La confirmación de los horarios de LaLiga para la jornada 31 otorga una ventaja competitiva de tres días y medio de recuperación al conjunto donostiarra
El fútbol de élite se decide, a menudo, en los detalles que escapan al control del balón, como el tiempo que los músculos tienen para recuperarse entre dos partidos clave. Y, sin duda, la final de la Copa del Rey en Sevilla asoma en el horizonte como el duelo más esperado del año, pero ambos finalistas transitan por caminos radicalmente distintos.
El anuncio de los horarios de la jornada 31 confirmó una realidad que preocupa en el Metropolitano y genera optimismo en San Sebastián. Mientras la Real Sociedad diseña un plan de preparación tranquilo, el Atlético de Madrid se ve inmerso en una espiral de partidos de máxima tensión competitiva.
El laberinto logístico de la RFEF y el factor de la Feria de Sevilla
La raíz de este desajuste no se basa en el azar, sino en una decisión administrativa que alteró la planificación original del torneo. En un principio, la final estaba prevista para el 25 de abril, una fecha que permitía a los organismos competentes cuadrar los calendarios de ambos equipos con mayor equidad. Sin embargo, la designación de La Cartuja obligó a la RFEF a adelantar el encuentro una semana para no coincidir con la Feria de Abril.
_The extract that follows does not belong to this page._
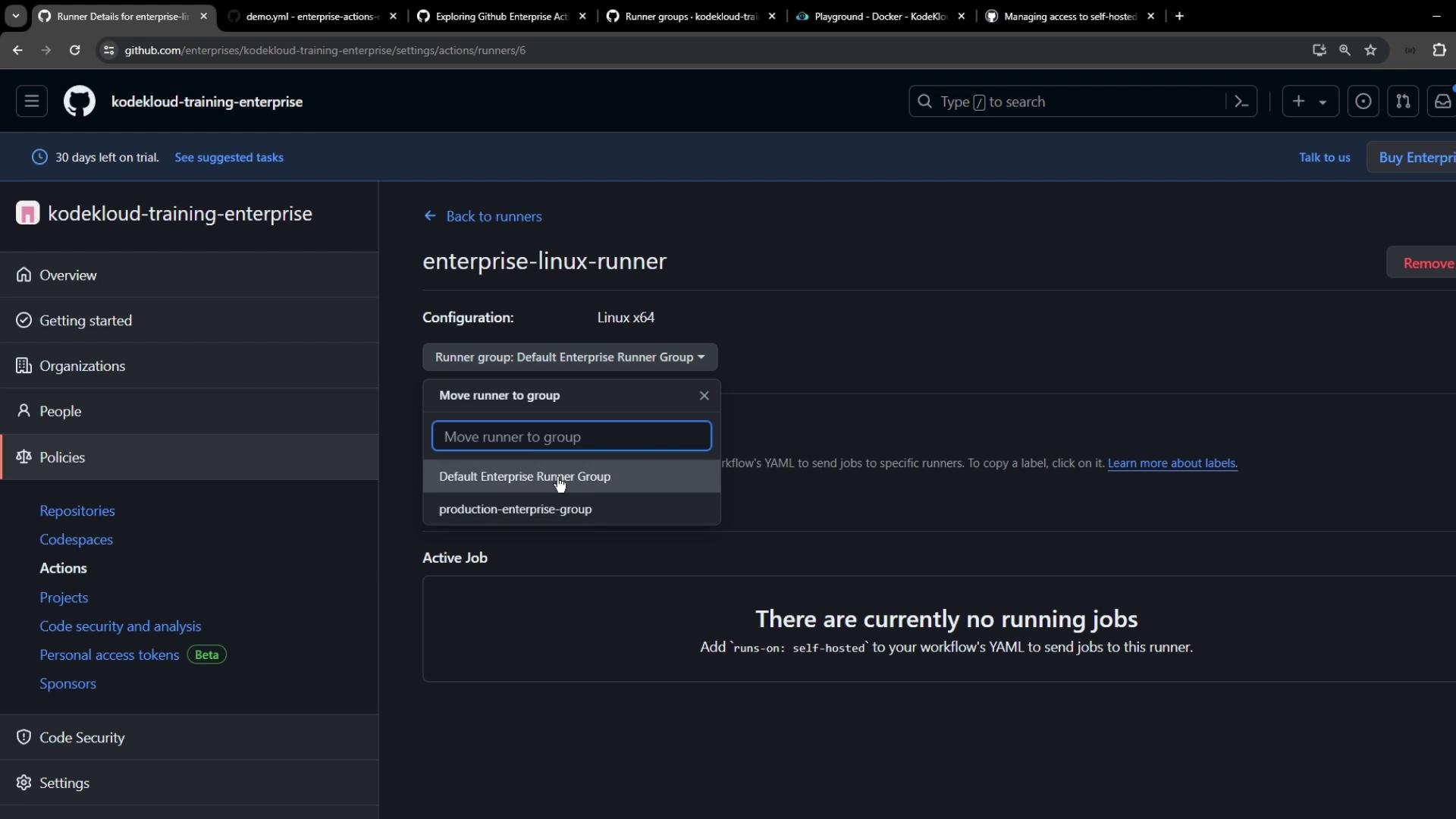This screenshot has width=1456, height=819.
Task: Open the pull requests icon in header
Action: point(1403,102)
Este cambio de fecha buscaba garantizar la seguridad y la logística en una ciudad colapsada por sus fiestas grandes. Con esto, se generó un efecto dominó que ha terminado por asfixiar el calendario del conjunto madrileño en un mes crítico. La Real Sociedad, sin compromisos continentales en esas fechas, se ha convertido en la gran beneficiada de esta carambola organizativa. Por otro lado, el Atlético ha visto cómo su éxito en la Champions League se convierte ahora en un reto físico para sus aspiraciones coperas.
En este contexto, la diferencia de descanso no es solo un dato estadístico, sino una diferencia de 79 horas que puede resultar determinante sobre el césped. Los donostiarras cerrarán su preparación competitiva ante el Alavés el sábado 11 de abril a las 14:00 horas. Esto les otorga un margen de más de siete días completos, sumando un total de 173 horas de desconexión y trabajo táctico específico antes de la gran cita sevillana.
El calvario del Atlético: dos batallas de altura y 94 horas de margen
Simeone afronta un escenario de resistencia extrema durante los siete días anteriores al duelo de Sevilla. El calendario sitúa la visita al Camp Nou para la ida de los cuartos de Champions el miércoles 8 de abril. Sin apenas tiempo para el proceso de recuperación, la plantilla deberá desplazarse al Sánchez-Pizjuán el sábado 11 para medirse al Sevilla, disponiendo de un margen de apenas 70 horas entre ambos compromisos oficiales.
Sin duda, la situación se vuelve crítica el martes 14 de abril, cuando los rojiblancos disputen la vuelta europea ante el conjunto azulgrana en Madrid. Este duelo de máxima intensidad podría prolongarse incluso hasta la prórroga o los penaltis, terminando en el mejor de los casos cerca de la medianoche. Con esto, el Atlético llegará a la final de La Cartuja con un máximo de 94 horas de descanso, frente a las 173 que disfrutará su rival.
Además, la planificación de las rotaciones se vuelve una tarea obligatoria pero sumamente compleja para el cuerpo técnico colchonero. Simeone deberá gestionar las fuerzas de un bloque que se juega la temporada en apenas siete días de competición ininterrumpida. Así, mientras la Real Sociedad podrá preparar la final con todos sus efectivos frescos, el Atlético llegará tras un desgaste extremo ante uno de los mejores equipos del mundo.
Esta diferencia de fuerzas ha generado un clima de duda sobre la gestión de las cargas en las fases finales. Por un lado, la Real Sociedad llega con el cartel de equipo descansado y con el foco puesto exclusivamente en el trofeo de Copa. Por otro lado, el Atlético de Madrid confía en que el ritmo competitivo y la inercia de las grandes noches europeas compensen la falta de oxígeno en las piernas de sus futbolistas.